I cannot say what tomorrow will bring, but we are still a young nation. The court may hand down more unfair decisions, Congress and local legislatures may pass more one-sided, inequitable, and bigoted laws, and politicians may place their own self interests ahead of the needs of the populace they have been elected to serve and represent. But that only means that we have to dig in harder, and fight for our Independence again.
I know that we are tired from the past few years. I know that we elected our leaders to represent us and hope to be able to rest while they carry on the work, but that is no longer the case. We cannot sit idly by, and we cannot allow tyranny and oppression to rise again and become commonplace. The price of freedom is high; it always has been. But it is a price we must be willing to pay. And while the numbers may seem overwhelmingly against what is right and just, they are not insurmountable. They never are.
This nation was founded on one principle above all else: that we stand up for what we believe, no matter the odds or the consequences. When those seemingly insurmountable odds are pressing against you, telling you to give up, to capitulate, to compromise, to move out of their way while they strip away freedoms and rights, your job is to plant yourself like a tree beside the River of Truth, and tell them — “No, you move!”

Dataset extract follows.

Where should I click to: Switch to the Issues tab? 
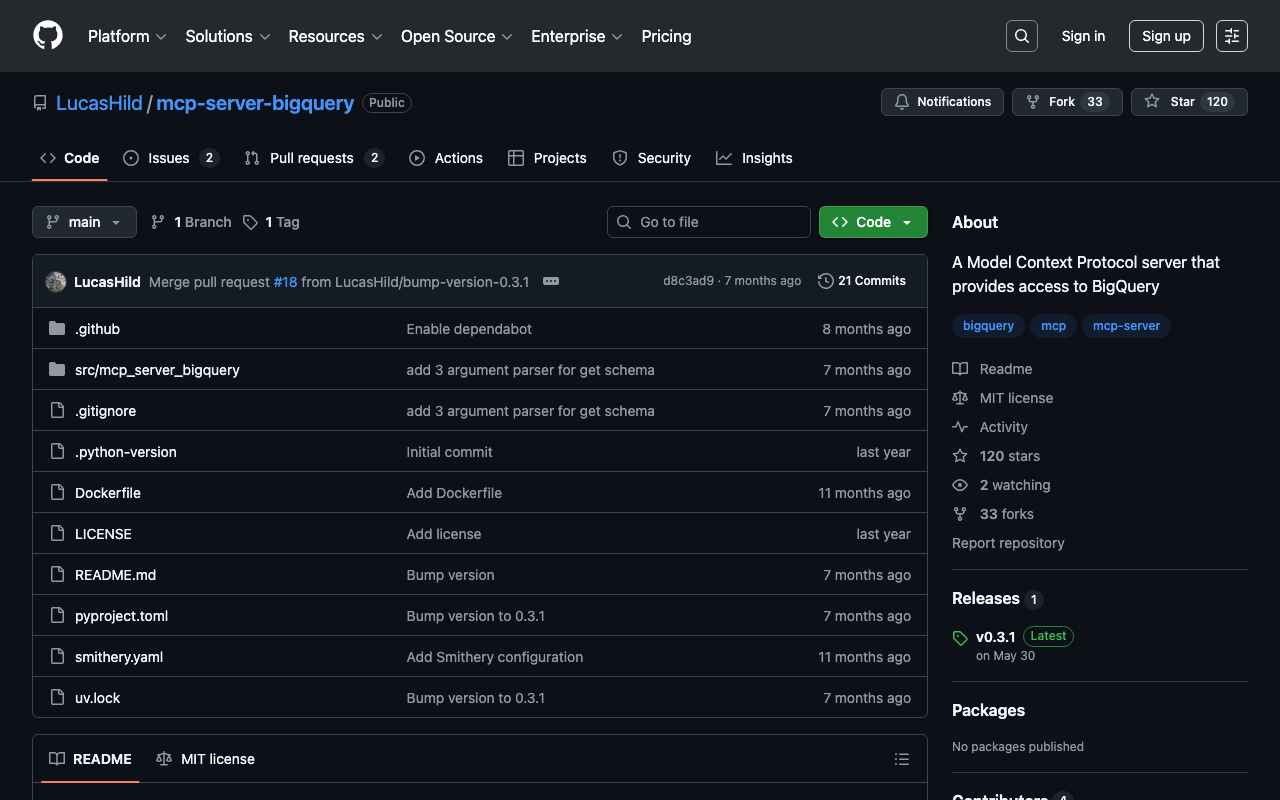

There can be no compromise with truth. There’s no place in a government of the people, by the people, and for the people for graft, or greed, or lies, or compromise with human liberties. We must be a nation of truth, of justice, of integrity, of freedom. We must commit ourselves to ensuring that this country lives up to its principles and lives out the full meaning of its creed of Liberty and Justice for all.
We are still a young nation. We can do this together. We can stand for truth. We can stand for equality. We can stand for justice.
That is what it means to celebrate Freedom.
That is what it means to celebrate America.
This is what it means to celebrate Independence Day!